- Founded: 1896
- Defunct: 1994
- University: Colgate University
- Conference: Patriot League (1991–1994) North Division
- Location: Hamilton, New York
- Nickname: Raiders
- Colors: Maroon and white

College World Series appearances
- 1955

NCAA regional champions
- 1955

NCAA tournament appearances
- 1955, 1960, 1966, 1969

= Colgate Raiders baseball =

The Colgate Raiders baseball team was a college baseball team fielded by Colgate University from 1886 until 1996. The university announced the shuttering of the program in 1993 due to Title IX equity concerns.
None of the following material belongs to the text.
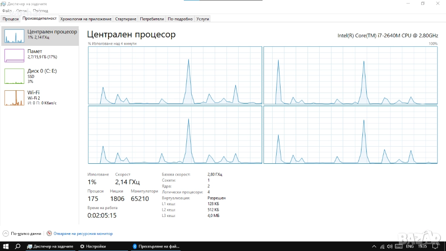Click Отваряне на ресурсния монитор link
Image resolution: width=446 pixels, height=251 pixels.
(82, 234)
The Raiders played in the NCAA Division I Baseball Championship four times, reaching the College World Series in 1955. Fifteen players from Colgate later played in Major League Baseball.

==NCAA Tournament appearances==
Colgate participated in the NCAA Division I baseball tournament four times. They had a record of 5–7.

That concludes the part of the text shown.